Friday, January 2nd, 2009

From Mon Sep 15 12:48:28 1997
>Date: Mon, 15 Sep 1997 12:46:40 -0700
>From: Mike Potter
>Reply-To: mike.potter@artecon.com
>Organization: Artecon, Inc.
>X-Mailer: Mozilla 3.01Gold (WinNT; I)
>To: mahan@microworks.net
>Subject: River Kwai memorial for USS Houston survivors
>Precendence: bulk
>Sender: mahan-owner@microworks.net
>
>Memorial to U.S. POWs unveiled at infamous River Kwai
>_____________________________________________________
>Copyright © 1997 Nando.net
>Copyright © 1997 The Associated Press
>
>KANCHANABURI, Thailand (September 15, 1997 11:39 a.m. EDT) — Their
>suffering at the hands of the Japanese army was immortalized years ago
>in a classic film.
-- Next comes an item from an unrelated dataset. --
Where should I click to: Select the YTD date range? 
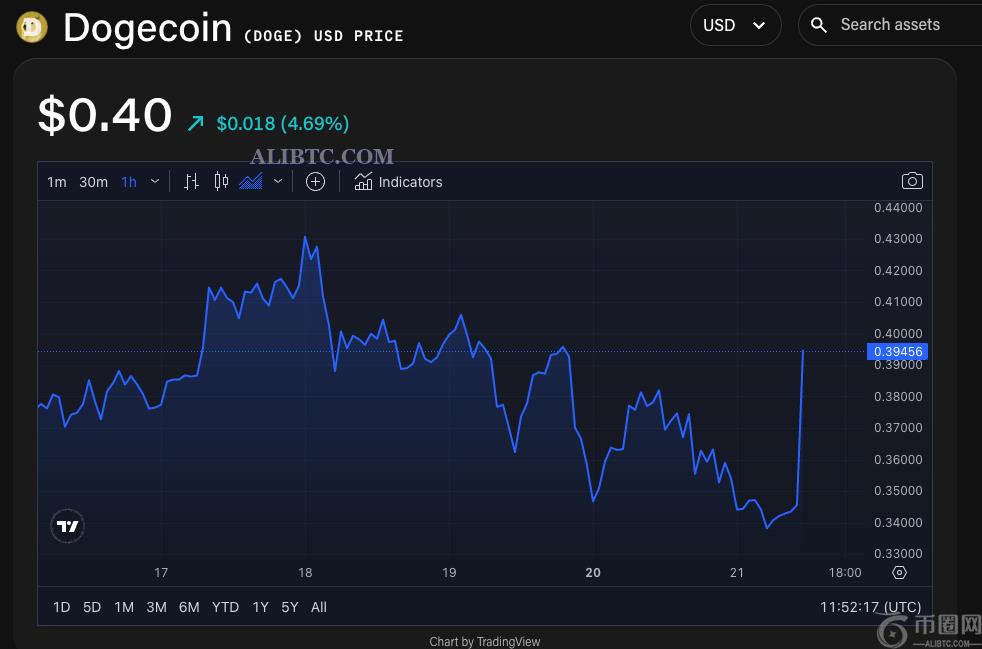pos(225,607)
Now the American POWs who died while building the
>so-called “Death Railway” during World War II have an official memorial.
>
>U.S. Ambassador William Itoh unveiled a plaque Sunday next to the
>infamous bridge the soldiers built over the River Kwai and dedicated the
>memorial to America’s forgotten prisoners.
>
>No American World War II veterans attended the ceremony, but about two
>dozen Vietnam War vets, many of whom reside in Thailand, honored their
>fallen comrades from an earlier era.
>
>Most of the Americans who died while building the 250-mile railway came
>from a U.S. warship, the USS Houston, which was sunk by the Japanese
>navy off the coast of Indonesia.
>
>The survivors were taken prisoner and sent to Thailand as slave laborers
>to build the railway to Burma. They worked under cruel and inhumane
>conditions, and many died.
>
>Their suffering was portrayed in the 1957 Oscar-winning film, “The
>Bridge on the River Kwai.”
>
>Along with the American POWs, the railway was built by veterans from
>Britain, Australia, New Zealand, Canada and the Netherlands. But the
>U.S. troops suffered the highest proportion of fatalities: of the 688
>American servicemen who labored on the railway, 356 died.
>
>A total of 60,000 allied prisoners were forced to work on the railway.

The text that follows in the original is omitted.